Materials provided below:

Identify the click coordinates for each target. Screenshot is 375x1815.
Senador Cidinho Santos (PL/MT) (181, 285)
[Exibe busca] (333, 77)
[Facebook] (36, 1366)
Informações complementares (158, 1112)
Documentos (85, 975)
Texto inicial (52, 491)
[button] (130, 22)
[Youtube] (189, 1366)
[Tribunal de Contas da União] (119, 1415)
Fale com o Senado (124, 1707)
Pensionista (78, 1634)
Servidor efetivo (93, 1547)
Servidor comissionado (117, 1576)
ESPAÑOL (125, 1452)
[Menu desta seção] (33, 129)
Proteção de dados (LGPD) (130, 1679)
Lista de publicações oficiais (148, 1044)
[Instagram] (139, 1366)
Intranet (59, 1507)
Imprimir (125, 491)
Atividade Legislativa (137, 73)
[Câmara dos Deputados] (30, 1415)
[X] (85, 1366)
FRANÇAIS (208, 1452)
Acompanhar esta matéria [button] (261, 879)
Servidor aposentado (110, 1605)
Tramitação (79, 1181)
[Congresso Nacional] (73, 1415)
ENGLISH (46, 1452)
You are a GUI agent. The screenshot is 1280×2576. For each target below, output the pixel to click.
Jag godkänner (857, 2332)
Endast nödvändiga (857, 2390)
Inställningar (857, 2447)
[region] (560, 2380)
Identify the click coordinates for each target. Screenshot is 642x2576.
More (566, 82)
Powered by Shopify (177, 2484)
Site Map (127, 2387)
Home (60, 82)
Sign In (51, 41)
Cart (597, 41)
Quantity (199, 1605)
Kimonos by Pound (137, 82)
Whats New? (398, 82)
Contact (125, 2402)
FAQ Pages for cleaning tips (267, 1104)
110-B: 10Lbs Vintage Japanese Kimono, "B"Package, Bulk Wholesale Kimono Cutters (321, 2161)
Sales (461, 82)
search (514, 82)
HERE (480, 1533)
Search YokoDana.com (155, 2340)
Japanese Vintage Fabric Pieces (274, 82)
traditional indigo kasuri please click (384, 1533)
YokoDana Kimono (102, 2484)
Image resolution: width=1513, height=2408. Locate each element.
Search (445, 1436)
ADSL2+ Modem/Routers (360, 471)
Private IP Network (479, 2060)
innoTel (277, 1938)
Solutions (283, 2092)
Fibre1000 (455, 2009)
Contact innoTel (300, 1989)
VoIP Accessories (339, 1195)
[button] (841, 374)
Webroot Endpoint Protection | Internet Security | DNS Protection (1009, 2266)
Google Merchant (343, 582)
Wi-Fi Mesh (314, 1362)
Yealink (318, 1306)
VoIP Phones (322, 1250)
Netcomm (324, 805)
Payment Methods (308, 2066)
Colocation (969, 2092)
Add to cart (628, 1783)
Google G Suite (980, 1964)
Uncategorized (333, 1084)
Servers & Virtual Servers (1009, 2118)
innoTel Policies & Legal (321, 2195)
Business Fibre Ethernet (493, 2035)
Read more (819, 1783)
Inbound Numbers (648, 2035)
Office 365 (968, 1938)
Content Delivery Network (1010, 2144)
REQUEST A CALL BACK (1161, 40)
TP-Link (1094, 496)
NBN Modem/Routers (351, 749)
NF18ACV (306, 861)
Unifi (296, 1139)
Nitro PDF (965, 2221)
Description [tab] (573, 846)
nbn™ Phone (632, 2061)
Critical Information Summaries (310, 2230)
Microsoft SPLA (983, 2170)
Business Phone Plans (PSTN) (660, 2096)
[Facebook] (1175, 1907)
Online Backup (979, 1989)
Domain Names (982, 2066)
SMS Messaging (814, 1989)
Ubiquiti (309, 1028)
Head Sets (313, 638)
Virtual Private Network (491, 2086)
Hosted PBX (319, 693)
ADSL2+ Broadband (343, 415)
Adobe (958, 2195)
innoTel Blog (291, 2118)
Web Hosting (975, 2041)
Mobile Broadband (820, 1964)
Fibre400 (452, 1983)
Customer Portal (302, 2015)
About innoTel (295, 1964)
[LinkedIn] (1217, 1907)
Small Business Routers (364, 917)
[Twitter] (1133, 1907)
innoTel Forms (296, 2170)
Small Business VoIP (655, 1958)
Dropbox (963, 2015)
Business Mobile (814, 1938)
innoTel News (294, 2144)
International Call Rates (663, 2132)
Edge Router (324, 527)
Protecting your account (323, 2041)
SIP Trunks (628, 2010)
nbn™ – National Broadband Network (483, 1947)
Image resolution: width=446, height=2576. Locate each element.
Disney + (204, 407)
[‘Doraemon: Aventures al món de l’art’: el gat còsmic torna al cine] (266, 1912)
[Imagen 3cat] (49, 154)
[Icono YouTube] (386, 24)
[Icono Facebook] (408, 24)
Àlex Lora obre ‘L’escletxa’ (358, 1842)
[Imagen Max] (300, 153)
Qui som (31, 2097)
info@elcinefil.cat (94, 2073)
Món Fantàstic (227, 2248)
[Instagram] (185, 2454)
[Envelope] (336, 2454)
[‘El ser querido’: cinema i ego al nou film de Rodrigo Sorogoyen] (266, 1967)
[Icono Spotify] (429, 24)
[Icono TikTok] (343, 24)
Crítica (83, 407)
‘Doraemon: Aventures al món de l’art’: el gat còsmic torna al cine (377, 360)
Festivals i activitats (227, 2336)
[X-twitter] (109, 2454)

End of Materials provided.

*Prompt*: Considering only the material above, set down every line from the one with "Business Phone Plans (PSTN) (660, 2096)" to the one with "Mobile Broadband (820, 1964)", inclusive, exactly as written.

*The completed task*:
Business Phone Plans (PSTN) (660, 2096)
[Facebook] (1175, 1907)
Online Backup (979, 1989)
Domain Names (982, 2066)
SMS Messaging (814, 1989)
Ubiquiti (309, 1028)
Head Sets (313, 638)
Virtual Private Network (491, 2086)
Hosted PBX (319, 693)
ADSL2+ Broadband (343, 415)
Adobe (958, 2195)
innoTel Blog (291, 2118)
Web Hosting (975, 2041)
Mobile Broadband (820, 1964)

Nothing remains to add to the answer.